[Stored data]
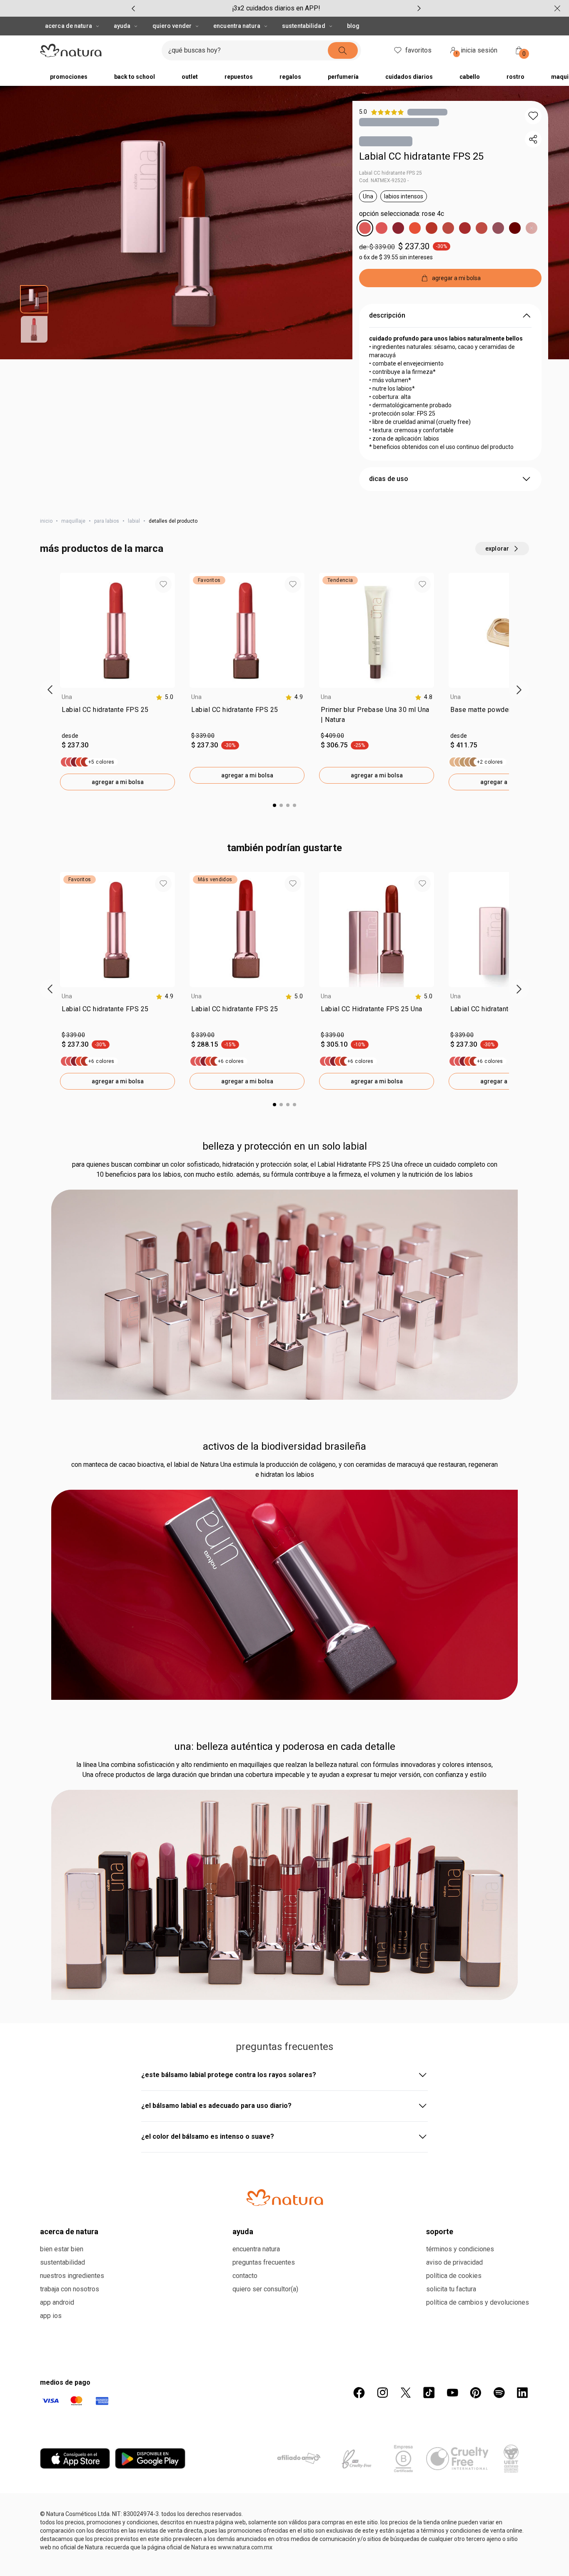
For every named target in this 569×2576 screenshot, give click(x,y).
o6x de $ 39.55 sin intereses (396, 257)
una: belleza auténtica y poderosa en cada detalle (284, 1746)
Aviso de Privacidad (454, 2262)
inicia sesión (477, 51)
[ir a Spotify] (499, 2392)
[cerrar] (557, 8)
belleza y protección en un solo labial (284, 1146)
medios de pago (65, 2382)
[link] (117, 716)
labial (134, 521)
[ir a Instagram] (382, 2392)
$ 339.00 (203, 735)
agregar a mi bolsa (118, 782)
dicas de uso (388, 479)
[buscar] (343, 50)
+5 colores (101, 762)
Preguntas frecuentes (263, 2262)
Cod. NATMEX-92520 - (384, 180)
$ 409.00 (332, 735)
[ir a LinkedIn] (522, 2392)
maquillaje (73, 521)
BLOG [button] (353, 26)
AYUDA (122, 26)
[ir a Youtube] (452, 2392)
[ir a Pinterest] (475, 2392)
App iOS (51, 2316)
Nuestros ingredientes (72, 2276)
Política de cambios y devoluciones (477, 2302)
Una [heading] (67, 697)
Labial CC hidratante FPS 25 (421, 156)
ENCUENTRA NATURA (236, 26)
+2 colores (490, 762)
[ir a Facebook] (359, 2392)
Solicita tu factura (451, 2289)
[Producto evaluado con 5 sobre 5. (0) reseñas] (427, 112)
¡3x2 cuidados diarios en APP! (276, 8)
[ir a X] (405, 2392)
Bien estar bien (61, 2249)
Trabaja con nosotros (69, 2289)
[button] (533, 116)
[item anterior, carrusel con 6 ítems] (133, 8)
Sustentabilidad (62, 2262)
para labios (106, 521)
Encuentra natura (256, 2249)
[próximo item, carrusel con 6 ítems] (419, 8)
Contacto (244, 2276)
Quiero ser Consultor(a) (265, 2289)
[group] (276, 8)
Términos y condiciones (460, 2249)
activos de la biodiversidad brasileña (284, 1446)
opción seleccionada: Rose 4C (401, 214)
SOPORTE (439, 2231)
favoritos (418, 50)
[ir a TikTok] (429, 2392)
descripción (387, 315)
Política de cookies (454, 2276)
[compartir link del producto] (533, 139)
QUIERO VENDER (172, 26)
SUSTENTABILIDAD (303, 26)
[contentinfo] (164, 697)
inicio (46, 521)
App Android (57, 2302)
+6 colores (101, 1061)
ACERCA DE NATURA (68, 26)
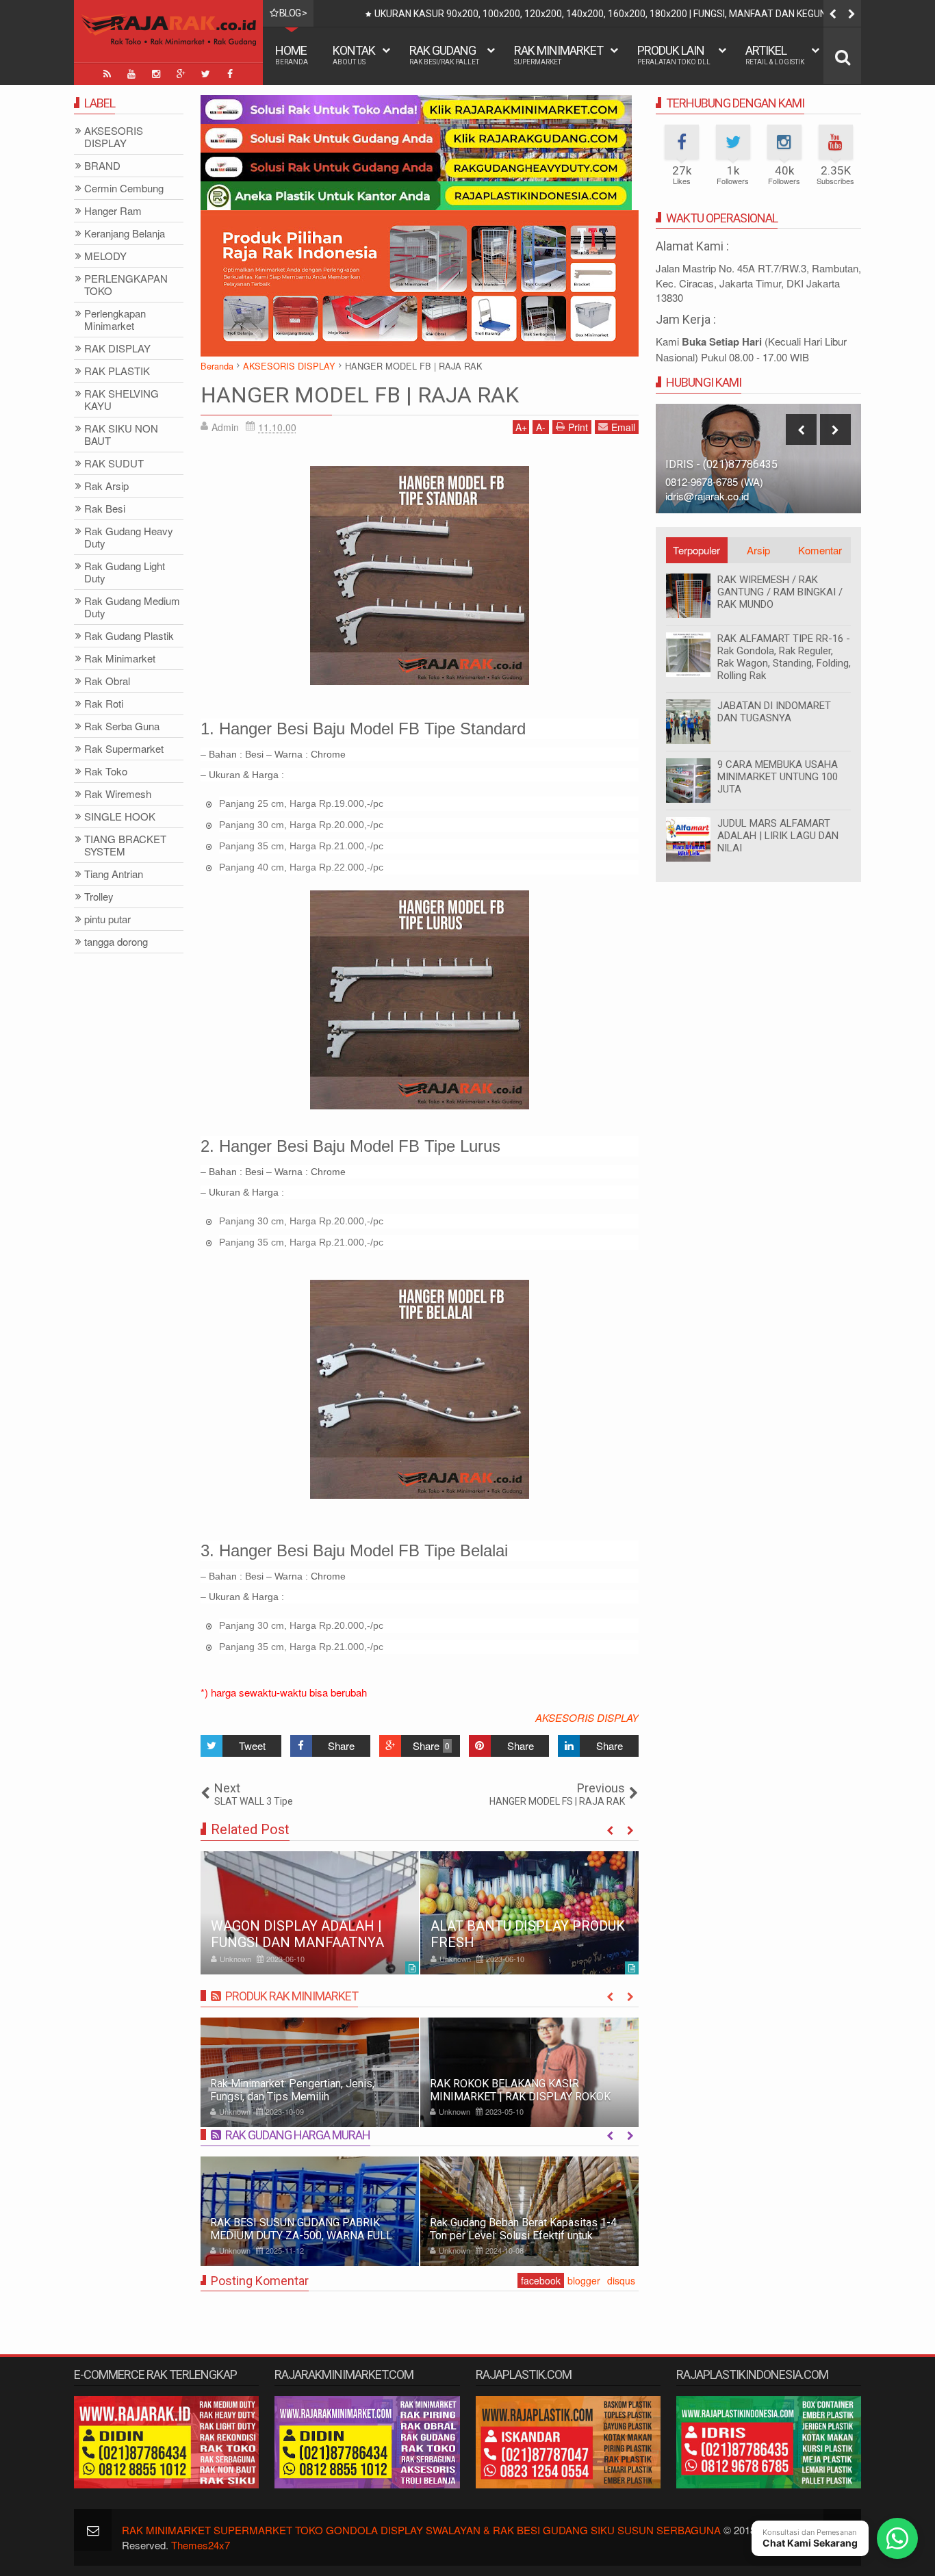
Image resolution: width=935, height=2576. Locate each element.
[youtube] (131, 74)
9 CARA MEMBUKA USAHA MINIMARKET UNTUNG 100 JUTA (777, 776)
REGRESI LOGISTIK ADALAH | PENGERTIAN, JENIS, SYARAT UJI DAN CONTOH (752, 13)
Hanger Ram (113, 211)
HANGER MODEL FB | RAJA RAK (360, 395)
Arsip (758, 550)
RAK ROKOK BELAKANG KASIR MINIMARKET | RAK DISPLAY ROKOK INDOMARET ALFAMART (520, 2096)
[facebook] (230, 74)
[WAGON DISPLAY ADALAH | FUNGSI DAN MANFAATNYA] (310, 1912)
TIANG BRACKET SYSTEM (125, 845)
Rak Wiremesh (117, 794)
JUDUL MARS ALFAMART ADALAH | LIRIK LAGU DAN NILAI (777, 835)
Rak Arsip (106, 486)
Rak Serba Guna (121, 726)
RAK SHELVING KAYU (121, 400)
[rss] (107, 74)
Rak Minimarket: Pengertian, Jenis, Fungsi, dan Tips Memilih (292, 2090)
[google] (181, 74)
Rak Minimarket (558, 54)
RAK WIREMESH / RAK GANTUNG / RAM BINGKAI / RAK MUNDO (780, 592)
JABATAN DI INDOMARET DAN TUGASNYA (774, 711)
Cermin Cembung (124, 188)
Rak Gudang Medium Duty (132, 607)
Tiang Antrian (113, 874)
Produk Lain (673, 54)
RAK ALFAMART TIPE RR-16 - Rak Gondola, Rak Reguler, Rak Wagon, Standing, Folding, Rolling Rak (784, 657)
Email (623, 427)
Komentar (820, 550)
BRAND (102, 165)
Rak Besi (104, 508)
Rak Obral (107, 681)
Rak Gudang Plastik (129, 636)
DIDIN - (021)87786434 (722, 464)
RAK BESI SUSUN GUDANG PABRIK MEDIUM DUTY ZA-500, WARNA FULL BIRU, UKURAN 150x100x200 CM (301, 2235)
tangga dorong (116, 942)
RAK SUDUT (114, 463)
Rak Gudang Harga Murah (297, 2135)
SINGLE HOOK (119, 816)
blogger (583, 2280)
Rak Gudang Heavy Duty (128, 537)
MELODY (105, 256)
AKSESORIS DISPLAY (587, 1717)
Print (578, 427)
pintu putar (107, 919)
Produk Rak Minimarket (291, 1996)
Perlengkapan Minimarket (115, 320)
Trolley (99, 896)
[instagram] (156, 74)
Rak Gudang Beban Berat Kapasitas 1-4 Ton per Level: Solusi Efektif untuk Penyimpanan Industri (523, 2235)
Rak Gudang (444, 54)
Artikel (774, 54)
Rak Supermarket (124, 749)
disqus (621, 2280)
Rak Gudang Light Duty (124, 572)
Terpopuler (696, 550)
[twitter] (205, 74)
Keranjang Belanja (124, 233)
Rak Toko (105, 771)
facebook (541, 2280)
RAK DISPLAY (117, 348)
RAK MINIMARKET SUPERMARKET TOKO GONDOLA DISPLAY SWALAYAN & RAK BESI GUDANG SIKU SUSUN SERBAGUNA (421, 2530)
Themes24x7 (200, 2545)
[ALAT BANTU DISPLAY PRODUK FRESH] (529, 1912)
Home (291, 54)
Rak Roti (103, 703)
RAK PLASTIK (117, 371)
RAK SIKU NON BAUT (121, 435)
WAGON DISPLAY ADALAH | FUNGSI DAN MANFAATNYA (297, 1934)
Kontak (354, 54)
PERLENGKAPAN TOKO (126, 285)
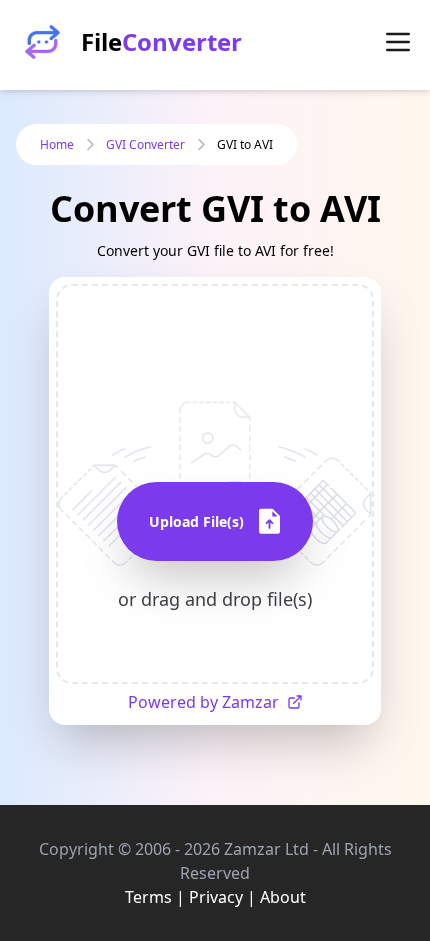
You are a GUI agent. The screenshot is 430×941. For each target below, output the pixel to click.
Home (57, 144)
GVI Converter (145, 144)
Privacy (216, 897)
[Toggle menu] (398, 42)
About (283, 897)
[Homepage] (42, 42)
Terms (148, 897)
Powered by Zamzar (203, 702)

#### ASSIGNED TASK
Each entry above must be restated word for word; the pictures stay out of the copy.

#### WRITTEN RESPONSE
For every named target in this 569×2576 screenshot, give click(x,y).
o6x de $ 39.55 sin intereses (396, 257)
una: belleza auténtica y poderosa en cada detalle (284, 1746)
Aviso de Privacidad (454, 2262)
inicia sesión (477, 51)
[ir a Spotify] (499, 2392)
[cerrar] (557, 8)
belleza y protección en un solo labial (284, 1146)
medios de pago (65, 2382)
[link] (117, 716)
labial (134, 521)
[ir a Instagram] (382, 2392)
$ 339.00 (203, 735)
agregar a mi bolsa (118, 782)
dicas de uso (388, 479)
[buscar] (343, 50)
+5 colores (101, 762)
Preguntas frecuentes (263, 2262)
Cod. NATMEX-92520 - (384, 180)
$ 409.00 (332, 735)
[ir a LinkedIn] (522, 2392)
maquillaje (73, 521)
BLOG [button] (353, 26)
AYUDA (122, 26)
[ir a Youtube] (452, 2392)
[ir a Pinterest] (475, 2392)
App iOS (51, 2316)
Nuestros ingredientes (72, 2276)
Política de cambios y devoluciones (477, 2302)
Una [heading] (67, 697)
Labial CC hidratante FPS 25 (421, 156)
ENCUENTRA NATURA (236, 26)
+2 colores (490, 762)
[ir a Facebook] (359, 2392)
Solicita tu factura (451, 2289)
[Producto evaluado con 5 sobre 5. (0) reseñas] (427, 112)
¡3x2 cuidados diarios en APP! (276, 8)
[ir a X] (405, 2392)
Bien estar bien (61, 2249)
Trabaja con nosotros (69, 2289)
[button] (533, 116)
[item anterior, carrusel con 6 ítems] (133, 8)
Sustentabilidad (62, 2262)
para labios (106, 521)
Encuentra natura (256, 2249)
[próximo item, carrusel con 6 ítems] (419, 8)
Contacto (244, 2276)
Quiero ser Consultor(a) (265, 2289)
[group] (276, 8)
Términos y condiciones (460, 2249)
activos de la biodiversidad brasileña (284, 1446)
opción seleccionada: Rose 4C (401, 214)
SOPORTE (439, 2231)
favoritos (418, 50)
[ir a TikTok] (429, 2392)
descripción (387, 315)
Política de cookies (454, 2276)
[compartir link del producto] (533, 139)
QUIERO VENDER (172, 26)
SUSTENTABILIDAD (303, 26)
[contentinfo] (164, 697)
inicio (46, 521)
App Android (57, 2302)
+6 colores (101, 1061)
ACERCA DE NATURA (68, 26)
Image resolution: width=935, height=2576. Locate each element.
[youtube] (131, 74)
9 CARA MEMBUKA USAHA MINIMARKET UNTUNG 100 JUTA (777, 776)
REGRESI LOGISTIK ADALAH | PENGERTIAN, JENIS, SYARAT UJI DAN CONTOH (752, 13)
Hanger Ram (113, 211)
HANGER MODEL FB | RAJA RAK (360, 395)
Arsip (758, 550)
RAK ROKOK BELAKANG KASIR MINIMARKET | RAK DISPLAY ROKOK INDOMARET ALFAMART (520, 2096)
[facebook] (230, 74)
[WAGON DISPLAY ADALAH | FUNGSI DAN MANFAATNYA] (310, 1912)
TIANG BRACKET SYSTEM (125, 845)
Rak Wiremesh (117, 794)
JUDUL MARS ALFAMART ADALAH | LIRIK LAGU DAN NILAI (777, 835)
Rak Arsip (106, 486)
Rak Serba Guna (121, 726)
RAK SHELVING KAYU (121, 400)
[rss] (107, 74)
Rak Minimarket: Pengertian, Jenis, Fungsi, dan Tips Memilih (292, 2090)
[google] (181, 74)
Rak Minimarket (558, 54)
RAK WIREMESH / RAK GANTUNG / RAM BINGKAI / RAK MUNDO (780, 592)
JABATAN DI INDOMARET DAN TUGASNYA (774, 711)
Cermin Cembung (124, 188)
Rak Gudang Medium Duty (132, 607)
Tiang Antrian (113, 874)
Produk Lain (673, 54)
RAK ALFAMART TIPE RR-16 - Rak Gondola, Rak Reguler, Rak Wagon, Standing, Folding, Rolling Rak (784, 657)
Email (623, 427)
Komentar (820, 550)
BRAND (102, 165)
Rak Besi (104, 508)
Rak Obral (107, 681)
Rak Gudang Plastik (129, 636)
DIDIN - (021)87786434 (722, 464)
RAK BESI SUSUN GUDANG PABRIK MEDIUM DUTY ZA-500, WARNA FULL BIRU, UKURAN 150x100x200 CM (301, 2235)
tangga dorong (116, 942)
RAK SUDUT (114, 463)
Rak Gudang Harga Murah (297, 2135)
SINGLE HOOK (119, 816)
blogger (583, 2280)
Rak Gudang Heavy Duty (128, 537)
MELODY (105, 256)
AKSESORIS DISPLAY (587, 1717)
Print (578, 427)
pintu putar (107, 919)
Produk Rak Minimarket (291, 1996)
Perlengkapan Minimarket (115, 320)
Trolley (99, 896)
[instagram] (156, 74)
Rak Gudang Beban Berat Kapasitas 1-4 Ton per Level: Solusi Efektif untuk Penyimpanan Industri (523, 2235)
Rak Gudang (444, 54)
Artikel (774, 54)
Rak Supermarket (124, 749)
disqus (621, 2280)
Rak Gudang Light Duty (124, 572)
Terpopuler (696, 550)
[twitter] (205, 74)
Keranjang Belanja (124, 233)
Rak Toko (105, 771)
facebook (541, 2280)
RAK DISPLAY (117, 348)
RAK MINIMARKET SUPERMARKET TOKO GONDOLA DISPLAY SWALAYAN & RAK BESI GUDANG SIKU SUSUN SERBAGUNA (421, 2530)
Themes24x7 (200, 2545)
[ALAT BANTU DISPLAY PRODUK FRESH] (529, 1912)
Home (291, 54)
Rak Roti (103, 703)
RAK PLASTIK (117, 371)
RAK SIKU NON BAUT (121, 435)
WAGON DISPLAY ADALAH | FUNGSI DAN MANFAATNYA (297, 1934)
Kontak (354, 54)
PERLENGKAPAN TOKO (126, 285)
You are a GUI agent. The screenshot is 430×941. For each target below, output the pixel to click.
Home (57, 144)
GVI Converter (145, 144)
Privacy (216, 897)
[Toggle menu] (398, 42)
About (283, 897)
[Homepage] (42, 42)
Terms (148, 897)
Powered by Zamzar (203, 702)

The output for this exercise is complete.